Lewis memberikan kritik keras terhadap Orientalisme Said, menuduhnya telah mempolitisasi studi ilmiah Timur Tengah (dan studi Arab pada khususnya) dan lalai mengkritik temuan ilmiah para orientalis. Said membalas tuduhan tersebut dengan menunjukkan bahwa Lewis dalam The Muslim Discovery of Europe-nya mengajukan klaim tentang pencarian pengetahuan Barat terhadap masyarakat lain adalah unik karena menunjukkan keingintahuan yang tidak memihak, yang tidak dibalas oleh umat Islam terhadap Eropa. Lewis mengatakan bahwa “pengetahuan tentang Eropa [adalah] satu-satunya kriteria yang dapat diterima untuk pengetahuan sejati.” Munculnya ketidakberpihakan akademis dianggap sebagai bagian dari peran akademis Lewis untuk menggelorakan “perang salib anti-Islam, anti-Arab, Zionis, dan Perang Dingin.”

Orientalism menjadi teks dasar dalam bidang pascakolonial. Sahabat dan musuh Said mengakui pengaruh transformatif orientalisme terhadap ilmu pengetahuan di bidang humaniora. Para kritikus mengatakan bahwa pemikiran Said telah membatasi gerakan kebebasan intelektual, sementara para pendukungnya mengatakan bahwa ide-ide Said justru membebaskan secara intelektual. Studi yang ditawarkan Said berusaha menjelaskan dunia pascakolonial, masyarakatnya, dan ketidakpuasan mereka, di mana teknik penyelidikan dalam Orientalisme dapat diterapkan juga dalam studi budaya Timur Tengah. Model analisis yang diterapkan Said dalam Orientalism banyak dipraktikkan dalam studi sejarah seperti kajian pascakolonial India oleh Gyan Prakash, Nicholas Dirks, dan Ronald Inden, dalam studi kebudayaan Kamboja modern oleh Simon Springer, dan dalam bidang sastra oleh Homi K. Bhabha, Gayatri Chakravorty Spivak, dan Hamid Dabashi.

Di Eropa Timur, Milica Bakić–Hayden mengembangkan konsep Nesting Orientalisms (1992) yang diinspirasi oleh karya Larry Wolff Inventing Eastern Europe: The Map of Civilization on the Mind of the Enlightenment (1994) dan karya Said Orientalism (1978). Konsep Milica Bakić–Hayden ini kemudian mempengaruhi kajian sejarawan Bulgaria Maria Todorova tentang Etnologi Balkanisme (Ethnologia Balkanica, 1997). Pengaruh Said juga mempengaruhi, misalnya, pemikiran sejarawan Lorenzo Kamel dalam karyanya The Impact of Biblical Orientalism in Late Nineteenth- and Early Twentieth-Century Palestine (2014). Konsep Kamel tentang “Biblical Orientalism” menawarkan ide kontroversial bahwa “Tanah Suci” sebagai sebuah tempat tidak memiliki sejarah manusia selain sebagai tempat terjadinya cerita-cerita Bibel.

■ ■ ■

- **Tugas 1**: Ubah entri mulai dari baris yang memuat "The image size is (1199, 851)." sampai dengan baris yang memuat "coord(791,29)" menjadi CSV dua kolom bernama teks_entri dan jawaban, dengan satu baris CSV untuk setiap entri. Tempatkan setiap isi dalam satu kolom berkutip dan ganti jeda baris dengan spasi.

- **Masukan Latihan**:
■ ■ ■

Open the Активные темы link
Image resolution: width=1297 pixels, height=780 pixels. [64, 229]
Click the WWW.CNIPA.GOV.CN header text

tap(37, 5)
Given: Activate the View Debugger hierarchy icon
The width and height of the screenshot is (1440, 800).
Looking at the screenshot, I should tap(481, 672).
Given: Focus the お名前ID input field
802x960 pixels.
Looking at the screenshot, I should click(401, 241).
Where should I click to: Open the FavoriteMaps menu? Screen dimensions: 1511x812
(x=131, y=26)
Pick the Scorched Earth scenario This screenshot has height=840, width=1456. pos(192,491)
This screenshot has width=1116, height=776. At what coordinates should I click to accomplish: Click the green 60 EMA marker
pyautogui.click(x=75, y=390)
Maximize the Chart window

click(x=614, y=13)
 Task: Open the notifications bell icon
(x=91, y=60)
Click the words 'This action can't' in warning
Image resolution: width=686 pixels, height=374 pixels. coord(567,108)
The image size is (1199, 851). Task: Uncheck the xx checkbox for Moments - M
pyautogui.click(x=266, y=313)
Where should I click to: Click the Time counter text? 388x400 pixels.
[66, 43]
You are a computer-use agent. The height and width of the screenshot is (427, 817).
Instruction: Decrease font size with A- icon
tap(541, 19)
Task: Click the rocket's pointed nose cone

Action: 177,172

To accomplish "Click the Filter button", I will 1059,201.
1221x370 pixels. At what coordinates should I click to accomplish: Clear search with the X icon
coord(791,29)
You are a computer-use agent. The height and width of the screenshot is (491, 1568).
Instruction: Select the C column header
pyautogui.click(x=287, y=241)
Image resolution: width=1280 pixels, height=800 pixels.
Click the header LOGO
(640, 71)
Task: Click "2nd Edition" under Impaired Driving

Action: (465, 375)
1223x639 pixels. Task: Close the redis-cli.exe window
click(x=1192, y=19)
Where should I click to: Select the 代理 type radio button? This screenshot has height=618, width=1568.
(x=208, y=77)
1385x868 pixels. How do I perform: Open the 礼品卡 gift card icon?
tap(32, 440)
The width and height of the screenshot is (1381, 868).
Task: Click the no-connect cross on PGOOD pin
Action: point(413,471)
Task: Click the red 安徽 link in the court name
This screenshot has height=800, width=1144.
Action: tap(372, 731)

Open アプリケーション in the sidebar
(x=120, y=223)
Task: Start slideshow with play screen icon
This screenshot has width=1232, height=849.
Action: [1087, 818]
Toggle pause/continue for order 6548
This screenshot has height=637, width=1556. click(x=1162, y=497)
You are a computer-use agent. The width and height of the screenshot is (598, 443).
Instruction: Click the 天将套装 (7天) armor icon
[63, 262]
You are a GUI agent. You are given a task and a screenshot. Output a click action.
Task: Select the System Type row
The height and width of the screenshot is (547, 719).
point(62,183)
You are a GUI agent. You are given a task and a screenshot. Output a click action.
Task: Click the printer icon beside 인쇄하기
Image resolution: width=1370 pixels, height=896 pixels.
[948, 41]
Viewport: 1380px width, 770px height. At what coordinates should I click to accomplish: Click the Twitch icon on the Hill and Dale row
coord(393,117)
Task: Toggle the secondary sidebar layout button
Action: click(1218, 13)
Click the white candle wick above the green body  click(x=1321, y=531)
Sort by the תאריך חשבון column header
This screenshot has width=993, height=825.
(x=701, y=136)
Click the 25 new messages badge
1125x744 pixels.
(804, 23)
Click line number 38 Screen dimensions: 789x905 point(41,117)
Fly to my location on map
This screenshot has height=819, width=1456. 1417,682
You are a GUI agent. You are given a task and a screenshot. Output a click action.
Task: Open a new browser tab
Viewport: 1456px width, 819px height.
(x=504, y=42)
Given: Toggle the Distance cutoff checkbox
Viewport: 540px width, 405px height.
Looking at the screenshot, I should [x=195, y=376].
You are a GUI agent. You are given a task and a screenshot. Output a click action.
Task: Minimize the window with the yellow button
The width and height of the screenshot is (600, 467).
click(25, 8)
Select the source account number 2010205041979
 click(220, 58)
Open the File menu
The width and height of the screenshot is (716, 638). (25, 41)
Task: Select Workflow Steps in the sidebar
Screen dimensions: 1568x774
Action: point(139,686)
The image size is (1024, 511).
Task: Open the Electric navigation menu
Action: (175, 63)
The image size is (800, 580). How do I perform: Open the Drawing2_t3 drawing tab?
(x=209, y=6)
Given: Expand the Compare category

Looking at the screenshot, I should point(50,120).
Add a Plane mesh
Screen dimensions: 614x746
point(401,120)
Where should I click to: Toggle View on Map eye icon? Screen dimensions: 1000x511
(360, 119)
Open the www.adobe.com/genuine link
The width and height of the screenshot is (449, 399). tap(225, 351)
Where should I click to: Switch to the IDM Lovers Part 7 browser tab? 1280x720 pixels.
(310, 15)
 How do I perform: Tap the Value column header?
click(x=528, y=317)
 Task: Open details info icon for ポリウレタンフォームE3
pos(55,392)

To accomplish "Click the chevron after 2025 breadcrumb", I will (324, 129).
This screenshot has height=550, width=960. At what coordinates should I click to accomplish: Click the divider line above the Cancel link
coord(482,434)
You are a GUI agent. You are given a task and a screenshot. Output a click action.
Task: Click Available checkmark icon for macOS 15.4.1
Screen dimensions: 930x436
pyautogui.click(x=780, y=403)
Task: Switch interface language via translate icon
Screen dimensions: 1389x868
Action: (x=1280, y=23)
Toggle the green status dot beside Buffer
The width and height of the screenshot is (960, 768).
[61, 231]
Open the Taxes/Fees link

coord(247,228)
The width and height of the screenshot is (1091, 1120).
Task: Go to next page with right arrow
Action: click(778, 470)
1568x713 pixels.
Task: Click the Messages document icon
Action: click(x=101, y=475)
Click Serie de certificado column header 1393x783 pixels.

■ ■ ■

- **Tugas 2**: Tulis ulang bagian kutipan tentang Orientalisme dari "Di Eropa Timur, Milica" sampai dengan "terjadinya cerita-cerita Bibel.", dengan mengganti "sejarawan" menjadi "ahli sejarah".

- **Jawaban Benar 1**:
teks_entri,jawaban
"The image size is (1199, 851). Task: Uncheck the xx checkbox for Moments - M","pyautogui.click(x=266, y=313)"
"Where should I click to: Click the Time counter text? 388x400 pixels.","[66, 43]"
"You are a computer-use agent. The height and width of the screenshot is (427, 817). Instruction: Decrease font size with A- icon","tap(541, 19)"
"Task: Click the rocket's pointed nose cone","Action: 177,172"
"To accomplish ""Click the Filter button"",","I will 1059,201."
"1221x370 pixels. At what coordinates should I click to accomplish: Clear search with the X icon","coord(791,29)"

- **Jawaban Benar 2**:
Di Eropa Timur, Milica Bakić–Hayden mengembangkan konsep Nesting Orientalisms (1992) yang diinspirasi oleh karya Larry Wolff Inventing Eastern Europe: The Map of Civilization on the Mind of the Enlightenment (1994) dan karya Said Orientalism (1978). Konsep Milica Bakić–Hayden ini kemudian mempengaruhi kajian ahli sejarah Bulgaria Maria Todorova tentang Etnologi Balkanisme (Ethnologia Balkanica, 1997). Pengaruh Said juga mempengaruhi, misalnya, pemikiran ahli sejarah Lorenzo Kamel dalam karyanya The Impact of Biblical Orientalism in Late Nineteenth- and Early Twentieth-Century Palestine (2014). Konsep Kamel tentang “Biblical Orientalism” menawarkan ide kontroversial bahwa “Tanah Suci” sebagai sebuah tempat tidak memiliki sejarah manusia selain sebagai tempat terjadinya cerita-cerita Bibel.